> Work to do
1. In the year-end review of family business wins, how many members of Congress have signed on to the Congressional Family Business Caucus's mission?
2. Extend the year-end review of family business wins, picking up after its last sentence.

> Selection
#####
Momentum created by success has a way of creating more success. 

It’s a hypothesis as old as Aristotle and its goes something like this: small, random wins lead to larger wins which eventually lead to ever greater wins.

Talent, persistence, hard work, and luck are important factors, but there’s nothing like a series of small wins to build a foundation of long-term success. Multi-generational family businesses know this well, and so do we at Family Enterprise USA and The Policy and Taxation Group.

The end of the year is always a good time to reflect, and sometimes the big and little wins are worthy of celebration.

The last 12 months have propelled us to a new level, one we’ve talked about for years, but never achieved until this year. The biggest win: The Congressional Family Business Caucus. After so many years of battling, family businesses have an official voice in our Nation’s capital. 

It’s hard to overstate the importance of this win. Family Enterprise USA and The Policy and Taxation Group were instrumental in the support and creation of this bipartisan Caucus, and in 2023 we hosted each of the first three Capitol Hill meetings.

If you are a regular supporter you know the Caucus is co-led by Reps. Jodey Arrington (TX-19), Brad Schneider (IL-10), Henry Cuellar (TX-28) and Claudia Tenney (NY-22). To date, the Caucus has 31 members of Congress signed on to its mission. The mission is simple: to educate our leaders on Capitol Hill on the power and size of America’s family businesses. Family business comprise nearly 60% of the U.S. workforce and are a $7.7 trillion contributor to U.S. GDP.  

Legislative Wins

The combined legislative years of year 2022-23 will go down as one of the strongest periods of legislative wins helping family businesses. The last 18 months have seen significant progress in passing, or stopping, federal legislation considered significant for family enterprises large and small, including the re-shaping of tax provisions proposed early in the Build Better Back Act and Inflation Reduction Act.

The wins include stopping income tax increases for family businesses and successful individuals, planned increases in the estate tax rate and reduction in lifetime exemption, and the potential elimination of valuation of discounts for estate tax purposes.

These intricate policies are among just a few of the actions Family Enterprise USA and The Policy and Taxation Group worked hard to educate Congress on over the course of the last year.

Other policy wins we were removing from the “policy table” a new 5% surtax on income of $10 million or more and $200,000 for trusts and estates, a net investment income tax of 3.8% on non-passive income, and the elimination of accelerated depreciation and like in kind exchanges.

Communication Wins

Part of our job is to communicate our messages effectively and we saw several wins in that column too.
#####
> Dataset content
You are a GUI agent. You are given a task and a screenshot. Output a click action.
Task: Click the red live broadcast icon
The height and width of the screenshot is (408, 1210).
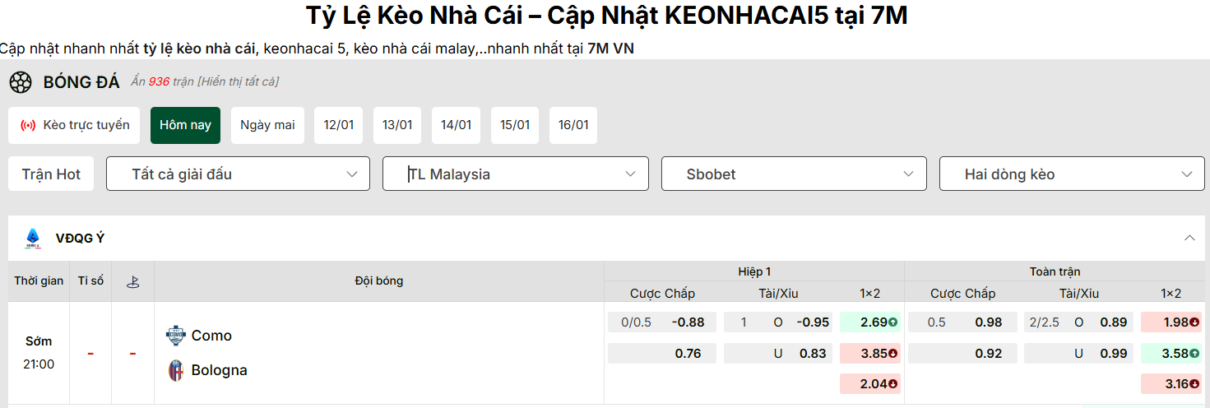click(x=28, y=125)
#####
> Task-by-task outputs
1. 31

2.
In the last year, we created this monthly column for our supporters and influencers, we have teamed with Family Business Magazine to create an every-issue column called “From the Hill,” where we feature the latest family business news and issues from Capitol Hill, and we produced 13 new podcasts, “The Voice of Family Business from Capitol.”  In the podcast, airing on Spotify, we interview key experts, influencers, and family business executives on the latest trends and issues of the day. If you don’t know about the podcast, check it out on Spotify, and other podcast platforms.

In addition, we send our weekly email updates to over 45,000 readers and in the last 12 months we’ve presented our story at over 70 meetings. We have keynoted at multiple conferences, produced monthly family business webcasts and videos, held hundreds of Capitol Hill meetings with legislators and staff, and as mentioned, organized three high-level Caucus meetings with our Co-Chairs, other congressional leaders, and executives from top family businesses. 

We have our experts, too, like the law firms of Brownstein and Patton Squire Boggs, and our messaging expert Dr. Frank Luntz, providing weekly insights into the issues facing family businesses, as well as private dinners and meetings on the latest Washington, DC insights,

Our websites (www.familyenterpriseusa.com and www.policyandtaxationgroup.com) have become go-to informational resources. Our members, supporters, and donors go to our websites to find anything having to do with the challenges facing family businesses, family offices and their clients, and successful individuals.

We consider these communications and messaging actions big wins for family businesses and are part of our foundation for future success. But if wins lead to more wins, then is the opposite true: does a loss lead to more losses?

Holding the Line on Estate Tax

The estate tax lifetime exemption has never been as good as it is in 2023. But it all changes January 1, 2026. Unless new legislation is passed by January 1, 2026, the most favorable estate tax exemptions in 50 years will end, and exemptions will be cut in half. Will this lead to more losses?

We’re talking about significant losses for family businesses that have worked hard to save money and build their businesses. We need to hold on to this win!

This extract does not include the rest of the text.